Synaptonemal complex assembly and H3K4Me3 demethylation determine DIDO3 localization in meiosis

• Published in: Chromosoma Vol. 118; no. 5; pp. 617 - 632
• Main Authors: Prieto, Ignacio, Kouznetsova, Anna, Fütterer, Agnes, Trachana, Varvara, Leonardo, Esther, Alonso Guerrero, Astrid, Cano Gamero, Mercedes, Pacios-Bras, Cristina, Leh, Hervé, Buckle, Malcolm, Garcia-Gallo, Mónica, Kremer, Leonor, Serrano, Antonio, Roncal, Fernando, Albar, Juan Pablo, Barbero, José Luis, Martínez-A, Carlos, van Wely, Karel H. M
• Format: Journal Article
• Language: English
• Published: Berlin/Heidelberg Berlin/Heidelberg : Springer-Verlag 01.10.2009; Springer-Verlag; Springer Nature B.V
• Subjects: Amino Acid Sequence; Animal Genetics and Genomics; Animals; Biochemistry; Biomedical and Life Sciences; Cell Biology; Developmental Biology; DNA-Binding Proteins - genetics; DNA-Binding Proteins - metabolism; Epigenesis, Genetic; Eukaryotic Microbiology; Histones - genetics; Human Genetics; Life Sciences; Lysine - metabolism; Male; Medicin och hälsovetenskap; Meiosis - physiology; Methylation; Mice; Research Article; Spermatocytes - metabolism; Synaptonemal Complex - metabolism; Transcription Factors - genetics; Transcription Factors - metabolism; Green Fluorescent Protein; Fluorescence Resonance Energy Transfer; Germ Cell Apoptosis; Pachytene Spermatocyte; Synaptonemal Complex
• ISSN: 0009-5915; 1432-0886; 1432-0886
• DOI: 10.1007/s00412-009-0223-7

Synapsis of homologous chromosomes is a key meiotic event, mediated by a large proteinaceous structure termed the synaptonemal complex.
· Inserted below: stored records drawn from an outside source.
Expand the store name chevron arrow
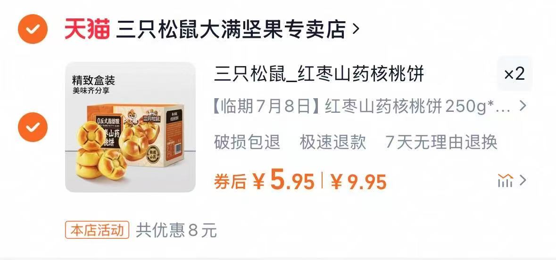The width and height of the screenshot is (556, 260). click(356, 29)
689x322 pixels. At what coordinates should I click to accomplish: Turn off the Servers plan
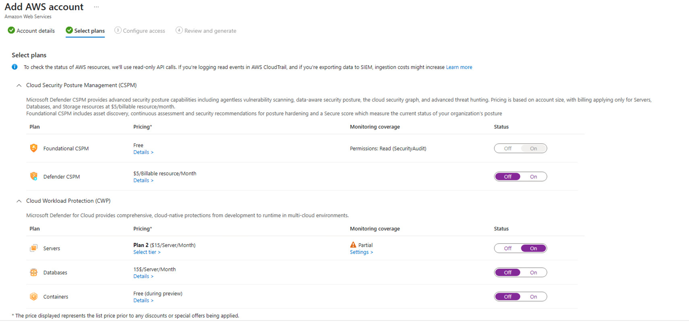508,248
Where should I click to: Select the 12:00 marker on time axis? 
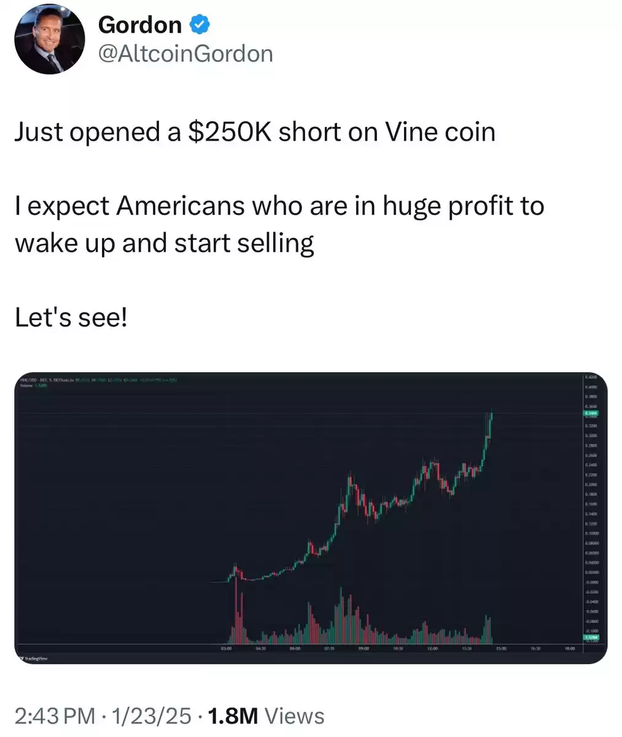(x=432, y=648)
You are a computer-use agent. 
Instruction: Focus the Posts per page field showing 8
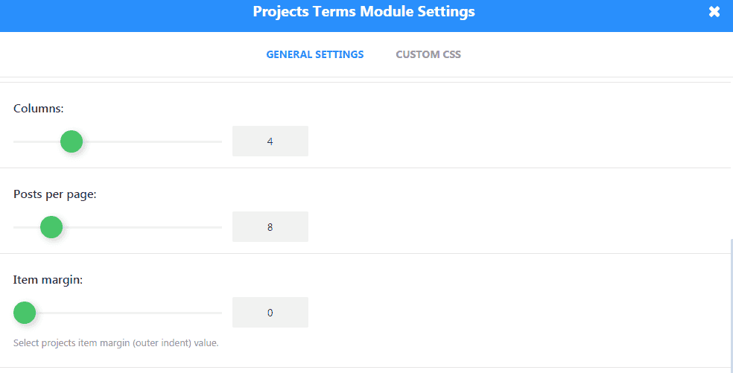[270, 227]
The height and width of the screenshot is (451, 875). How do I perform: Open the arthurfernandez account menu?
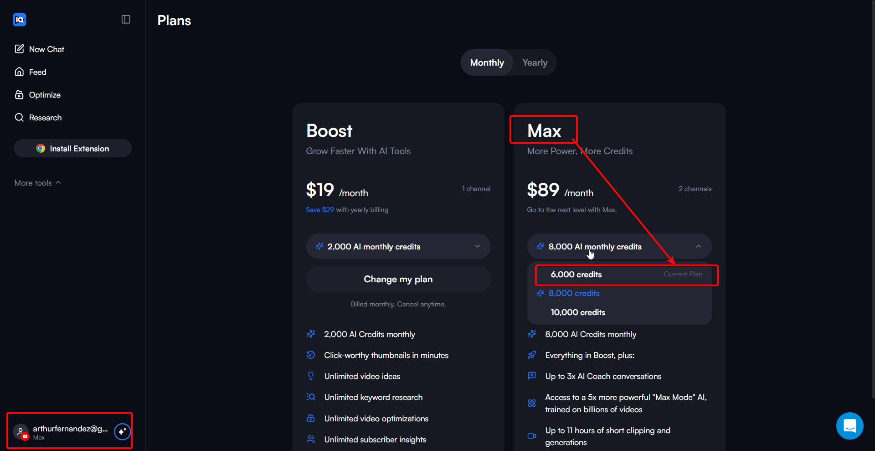point(63,431)
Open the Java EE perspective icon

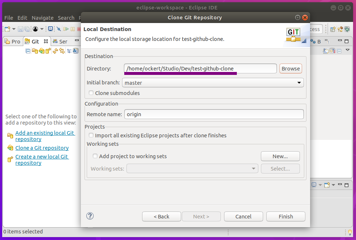(x=340, y=29)
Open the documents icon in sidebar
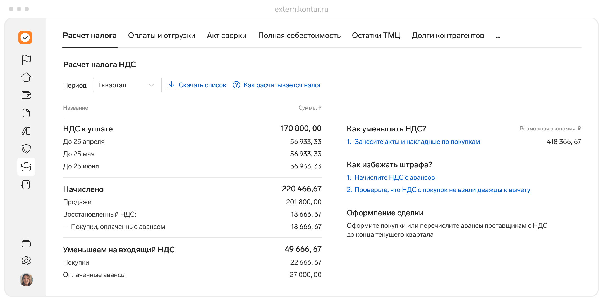 26,113
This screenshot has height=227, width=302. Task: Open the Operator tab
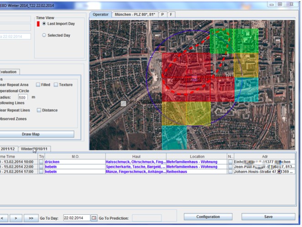click(x=100, y=15)
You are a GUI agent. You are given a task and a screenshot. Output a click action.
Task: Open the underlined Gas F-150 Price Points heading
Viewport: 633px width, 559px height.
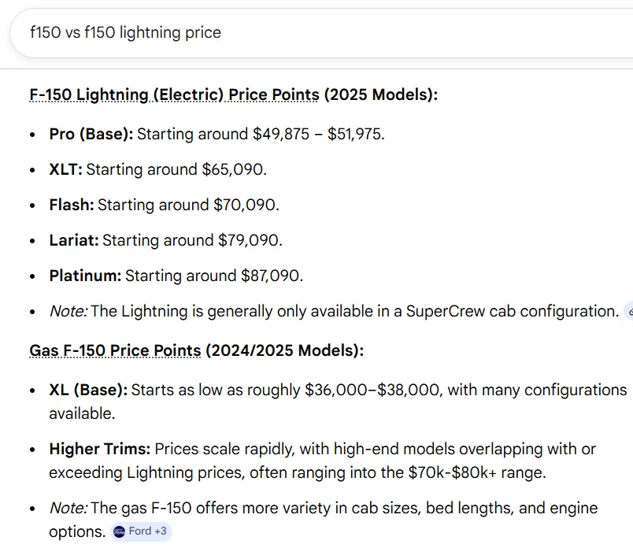[x=115, y=350]
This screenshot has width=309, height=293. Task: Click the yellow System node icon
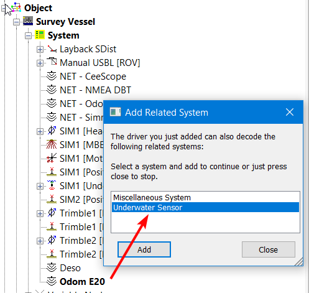click(x=40, y=35)
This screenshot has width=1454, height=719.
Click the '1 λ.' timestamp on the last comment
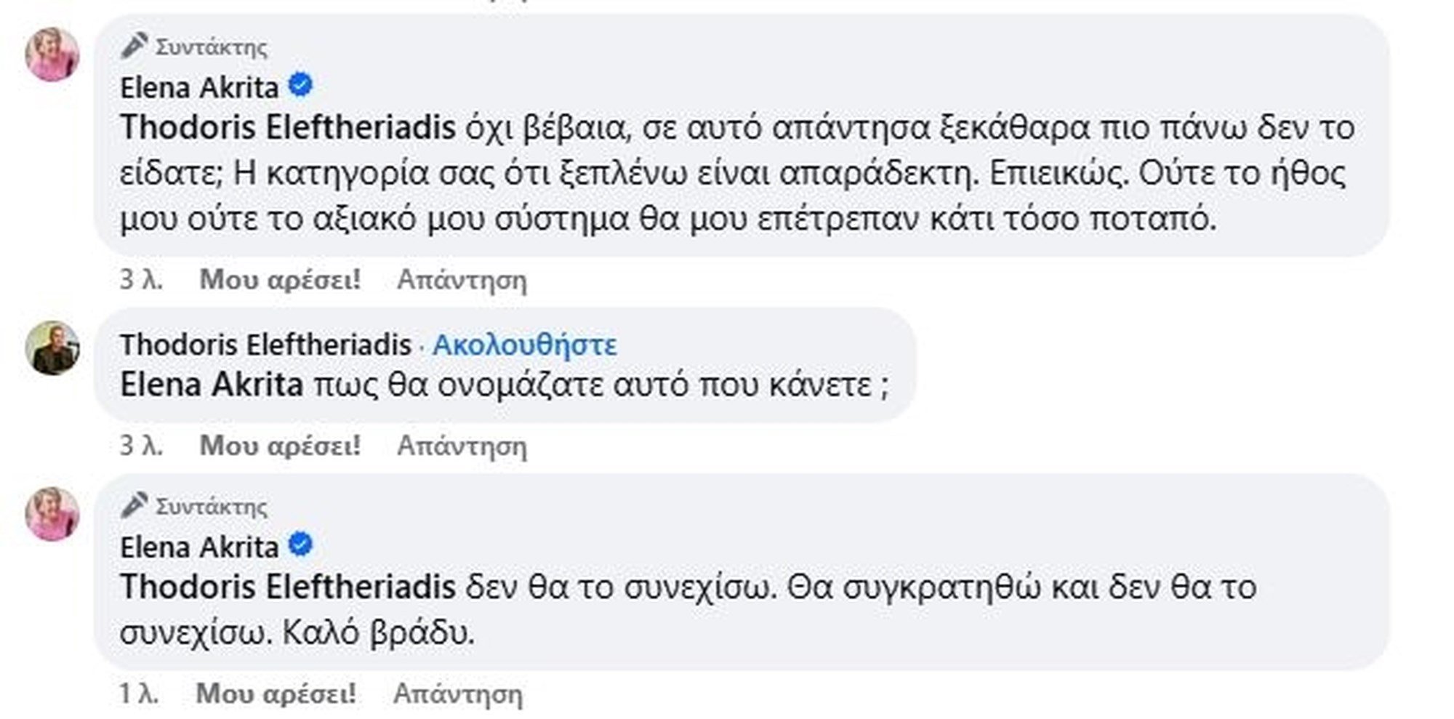(139, 694)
Here, we describe a role in meiosis for the murine death-inducer obliterator (Dido) gene. The Dido gene codes for three proteins that recognize trimethylated histone H3 lysine 4 through their amino-terminal plant homeodomain domain. DIDO3, the largest of the three isoforms, localizes to the central region of the synaptonemal complex in germ cells. DIDO3 follows the distribution of the central region protein SYCP1 in Sycp3-/- spermatocytes, which lack the axial elements of the synaptonemal complex. This indicates that synapsis is a requirement for DIDO3 incorporation. Interestingly, DIDO3 is missing from the synaptonemal complex in Atm mutant spermatocytes, which form synapses but show persistent trimethylation of histone H3 lysine 4. In order to further address a role of epigenetic modifications in DIDO3 localization, we made a mutant of the Dido gene that produces a truncated DIDO3 protein. This truncated protein, which lacks the histone-binding domain, is incorporated in the synaptonemal complex irrespective of histone trimethylation status. DIDO3 protein truncation in Dido mutant mice causes mild meiotic defects, visible as gaps in the synaptonemal complex, but allows for normal meiotic progression. Our results indicate that histone H3 lysine 4 demethylation modulates DIDO3 localization in meiosis and suggest epigenetic regulation of the synaptonemal complex.